Problem to solve: Rewrite the records from the line that has "Viewport: 2159px width, 1414px height." through the line that has "[x=244, y=292]", changing "headset" to "microphone" and leaving everything else unchanged.

Input:
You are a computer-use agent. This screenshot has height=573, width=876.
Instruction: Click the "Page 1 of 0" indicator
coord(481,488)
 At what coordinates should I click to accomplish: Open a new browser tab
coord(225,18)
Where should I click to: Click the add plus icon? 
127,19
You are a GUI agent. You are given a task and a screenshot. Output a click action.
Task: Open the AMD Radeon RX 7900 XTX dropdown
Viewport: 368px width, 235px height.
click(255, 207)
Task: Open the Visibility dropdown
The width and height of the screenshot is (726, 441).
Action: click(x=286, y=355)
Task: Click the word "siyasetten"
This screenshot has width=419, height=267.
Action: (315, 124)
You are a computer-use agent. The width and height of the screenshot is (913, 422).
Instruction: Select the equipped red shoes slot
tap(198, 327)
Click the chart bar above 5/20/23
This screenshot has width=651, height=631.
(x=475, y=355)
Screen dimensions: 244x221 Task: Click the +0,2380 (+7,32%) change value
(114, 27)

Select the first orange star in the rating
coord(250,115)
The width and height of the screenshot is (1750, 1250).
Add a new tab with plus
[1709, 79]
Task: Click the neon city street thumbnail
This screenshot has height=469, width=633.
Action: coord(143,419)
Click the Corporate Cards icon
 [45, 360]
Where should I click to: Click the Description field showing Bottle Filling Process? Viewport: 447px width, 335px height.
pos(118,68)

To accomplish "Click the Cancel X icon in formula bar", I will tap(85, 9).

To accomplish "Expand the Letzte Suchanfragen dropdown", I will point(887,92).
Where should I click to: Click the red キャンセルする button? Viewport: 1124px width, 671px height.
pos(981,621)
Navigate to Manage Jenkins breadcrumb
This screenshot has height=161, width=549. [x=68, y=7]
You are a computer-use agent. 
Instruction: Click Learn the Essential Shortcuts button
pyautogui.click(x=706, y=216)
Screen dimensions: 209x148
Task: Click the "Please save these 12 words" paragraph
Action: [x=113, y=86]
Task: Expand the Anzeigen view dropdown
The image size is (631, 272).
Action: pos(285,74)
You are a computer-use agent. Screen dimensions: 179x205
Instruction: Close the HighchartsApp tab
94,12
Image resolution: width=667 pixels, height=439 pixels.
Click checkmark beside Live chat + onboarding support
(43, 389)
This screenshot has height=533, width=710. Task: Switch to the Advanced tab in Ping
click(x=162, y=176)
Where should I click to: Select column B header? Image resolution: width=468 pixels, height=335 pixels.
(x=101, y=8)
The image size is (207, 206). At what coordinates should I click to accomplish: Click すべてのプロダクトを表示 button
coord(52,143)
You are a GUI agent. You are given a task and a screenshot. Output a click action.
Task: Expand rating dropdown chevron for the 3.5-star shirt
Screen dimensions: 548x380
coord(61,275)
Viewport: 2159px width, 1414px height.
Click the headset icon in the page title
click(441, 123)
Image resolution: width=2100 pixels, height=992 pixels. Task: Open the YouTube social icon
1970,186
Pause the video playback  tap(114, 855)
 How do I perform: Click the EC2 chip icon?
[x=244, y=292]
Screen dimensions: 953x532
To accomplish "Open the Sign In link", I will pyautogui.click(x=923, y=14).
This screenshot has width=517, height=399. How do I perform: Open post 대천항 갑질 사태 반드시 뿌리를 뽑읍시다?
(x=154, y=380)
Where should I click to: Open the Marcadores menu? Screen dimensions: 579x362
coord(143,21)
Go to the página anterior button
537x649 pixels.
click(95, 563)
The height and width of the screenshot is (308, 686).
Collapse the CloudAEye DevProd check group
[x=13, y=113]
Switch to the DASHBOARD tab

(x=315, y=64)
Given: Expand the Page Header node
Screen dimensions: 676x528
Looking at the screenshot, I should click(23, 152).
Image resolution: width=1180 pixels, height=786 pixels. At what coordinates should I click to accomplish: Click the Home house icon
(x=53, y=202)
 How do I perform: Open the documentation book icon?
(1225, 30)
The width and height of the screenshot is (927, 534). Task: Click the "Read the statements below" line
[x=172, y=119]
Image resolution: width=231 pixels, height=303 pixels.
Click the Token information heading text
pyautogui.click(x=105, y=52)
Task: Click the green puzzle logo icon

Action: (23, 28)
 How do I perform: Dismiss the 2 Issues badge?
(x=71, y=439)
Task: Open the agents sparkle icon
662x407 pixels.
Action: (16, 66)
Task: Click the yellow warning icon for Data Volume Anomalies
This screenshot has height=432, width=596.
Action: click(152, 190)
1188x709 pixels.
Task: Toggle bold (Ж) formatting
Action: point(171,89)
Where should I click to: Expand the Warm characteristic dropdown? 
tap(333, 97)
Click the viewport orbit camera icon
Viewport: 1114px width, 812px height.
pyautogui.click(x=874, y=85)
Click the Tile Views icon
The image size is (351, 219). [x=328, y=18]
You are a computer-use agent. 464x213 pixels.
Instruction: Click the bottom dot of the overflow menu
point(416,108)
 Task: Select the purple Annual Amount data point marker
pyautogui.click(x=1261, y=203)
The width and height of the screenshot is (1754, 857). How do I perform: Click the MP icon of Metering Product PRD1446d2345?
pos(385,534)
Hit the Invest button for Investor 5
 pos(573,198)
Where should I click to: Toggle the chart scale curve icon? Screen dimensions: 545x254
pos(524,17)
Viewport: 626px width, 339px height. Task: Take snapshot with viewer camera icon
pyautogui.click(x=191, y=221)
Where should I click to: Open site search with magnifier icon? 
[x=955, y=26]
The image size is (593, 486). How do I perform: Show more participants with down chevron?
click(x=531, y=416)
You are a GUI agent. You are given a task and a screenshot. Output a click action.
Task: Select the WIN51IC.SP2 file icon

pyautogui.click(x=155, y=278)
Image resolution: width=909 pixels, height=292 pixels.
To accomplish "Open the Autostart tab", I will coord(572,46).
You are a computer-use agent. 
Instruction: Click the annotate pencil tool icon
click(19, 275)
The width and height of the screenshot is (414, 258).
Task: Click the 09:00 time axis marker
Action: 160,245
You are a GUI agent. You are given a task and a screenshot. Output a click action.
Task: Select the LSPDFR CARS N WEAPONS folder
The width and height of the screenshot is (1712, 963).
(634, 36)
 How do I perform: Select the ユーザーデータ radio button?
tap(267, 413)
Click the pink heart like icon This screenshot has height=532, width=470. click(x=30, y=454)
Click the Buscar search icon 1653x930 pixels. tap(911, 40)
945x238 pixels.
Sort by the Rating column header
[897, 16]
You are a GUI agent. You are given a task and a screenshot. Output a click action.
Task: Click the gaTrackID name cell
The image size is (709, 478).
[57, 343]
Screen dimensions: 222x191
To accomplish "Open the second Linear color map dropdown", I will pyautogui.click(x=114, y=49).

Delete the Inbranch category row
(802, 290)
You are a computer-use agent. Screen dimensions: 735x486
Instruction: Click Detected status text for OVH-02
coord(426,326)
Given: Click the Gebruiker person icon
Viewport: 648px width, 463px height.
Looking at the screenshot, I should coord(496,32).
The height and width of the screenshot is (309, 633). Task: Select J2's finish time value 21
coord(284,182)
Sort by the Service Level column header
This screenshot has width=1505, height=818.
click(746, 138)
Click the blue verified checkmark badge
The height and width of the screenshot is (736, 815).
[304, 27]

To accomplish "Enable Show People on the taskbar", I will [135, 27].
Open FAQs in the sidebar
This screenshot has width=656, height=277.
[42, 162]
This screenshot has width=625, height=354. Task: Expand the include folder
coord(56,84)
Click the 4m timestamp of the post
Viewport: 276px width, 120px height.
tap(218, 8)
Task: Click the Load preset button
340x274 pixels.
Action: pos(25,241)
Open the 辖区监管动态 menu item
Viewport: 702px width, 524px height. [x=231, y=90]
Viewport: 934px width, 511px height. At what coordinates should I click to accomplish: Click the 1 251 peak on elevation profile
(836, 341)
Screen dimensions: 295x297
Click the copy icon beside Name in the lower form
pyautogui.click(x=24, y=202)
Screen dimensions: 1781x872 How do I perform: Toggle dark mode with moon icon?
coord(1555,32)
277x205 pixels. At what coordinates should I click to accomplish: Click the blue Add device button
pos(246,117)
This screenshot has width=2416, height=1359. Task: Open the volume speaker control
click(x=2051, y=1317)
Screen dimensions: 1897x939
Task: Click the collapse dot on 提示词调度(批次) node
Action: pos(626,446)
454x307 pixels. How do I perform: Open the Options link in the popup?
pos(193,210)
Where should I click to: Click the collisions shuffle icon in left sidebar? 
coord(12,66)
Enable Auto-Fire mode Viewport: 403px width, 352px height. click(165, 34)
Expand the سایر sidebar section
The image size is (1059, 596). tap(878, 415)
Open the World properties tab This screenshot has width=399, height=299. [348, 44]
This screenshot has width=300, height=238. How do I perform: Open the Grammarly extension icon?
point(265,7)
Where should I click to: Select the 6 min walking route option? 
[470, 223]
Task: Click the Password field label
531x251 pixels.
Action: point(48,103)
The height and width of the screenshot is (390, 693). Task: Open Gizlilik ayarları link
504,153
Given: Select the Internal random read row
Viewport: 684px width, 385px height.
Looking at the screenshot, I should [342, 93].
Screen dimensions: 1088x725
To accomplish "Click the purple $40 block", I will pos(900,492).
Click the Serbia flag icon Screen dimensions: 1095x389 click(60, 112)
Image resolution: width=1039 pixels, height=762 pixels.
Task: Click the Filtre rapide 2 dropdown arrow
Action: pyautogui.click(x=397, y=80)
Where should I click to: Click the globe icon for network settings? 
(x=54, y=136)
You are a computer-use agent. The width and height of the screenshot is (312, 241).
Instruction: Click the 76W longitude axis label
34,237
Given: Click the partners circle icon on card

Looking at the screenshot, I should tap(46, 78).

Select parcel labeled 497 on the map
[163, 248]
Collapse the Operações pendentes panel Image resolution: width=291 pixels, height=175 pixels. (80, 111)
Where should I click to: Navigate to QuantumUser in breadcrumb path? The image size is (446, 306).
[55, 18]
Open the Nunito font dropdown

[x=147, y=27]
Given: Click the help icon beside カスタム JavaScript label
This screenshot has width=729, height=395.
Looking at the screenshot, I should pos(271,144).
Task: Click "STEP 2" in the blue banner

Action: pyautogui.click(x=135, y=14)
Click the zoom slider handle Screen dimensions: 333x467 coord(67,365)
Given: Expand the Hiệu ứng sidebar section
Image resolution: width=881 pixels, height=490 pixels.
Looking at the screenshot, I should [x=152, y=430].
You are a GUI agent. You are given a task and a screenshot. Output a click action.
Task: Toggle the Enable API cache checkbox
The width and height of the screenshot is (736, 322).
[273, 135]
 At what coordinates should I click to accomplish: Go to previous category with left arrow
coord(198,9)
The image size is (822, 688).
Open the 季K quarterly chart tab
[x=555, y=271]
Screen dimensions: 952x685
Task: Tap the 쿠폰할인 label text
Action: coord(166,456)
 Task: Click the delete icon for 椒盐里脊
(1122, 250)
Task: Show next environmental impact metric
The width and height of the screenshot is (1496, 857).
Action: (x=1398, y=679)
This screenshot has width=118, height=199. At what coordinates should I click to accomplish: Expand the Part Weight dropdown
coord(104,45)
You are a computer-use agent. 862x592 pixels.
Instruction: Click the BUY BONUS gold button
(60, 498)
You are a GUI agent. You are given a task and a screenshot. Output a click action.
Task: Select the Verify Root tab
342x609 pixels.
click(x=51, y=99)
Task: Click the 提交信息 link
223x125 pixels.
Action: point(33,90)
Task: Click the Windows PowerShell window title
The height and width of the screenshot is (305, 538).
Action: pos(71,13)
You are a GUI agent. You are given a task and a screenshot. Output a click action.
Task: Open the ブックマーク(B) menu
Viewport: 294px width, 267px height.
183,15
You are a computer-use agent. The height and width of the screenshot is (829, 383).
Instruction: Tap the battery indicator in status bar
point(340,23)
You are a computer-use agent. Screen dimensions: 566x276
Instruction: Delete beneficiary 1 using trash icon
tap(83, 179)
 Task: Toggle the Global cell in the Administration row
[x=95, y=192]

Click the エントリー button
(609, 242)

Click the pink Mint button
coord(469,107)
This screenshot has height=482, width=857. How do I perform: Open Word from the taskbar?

Written solution:
Viewport: 2159px width, 1414px height.
Click the microphone icon in the page title
click(441, 123)
Image resolution: width=2100 pixels, height=992 pixels. Task: Open the YouTube social icon
1970,186
Pause the video playback  tap(114, 855)
 How do I perform: Click the EC2 chip icon?
[x=244, y=292]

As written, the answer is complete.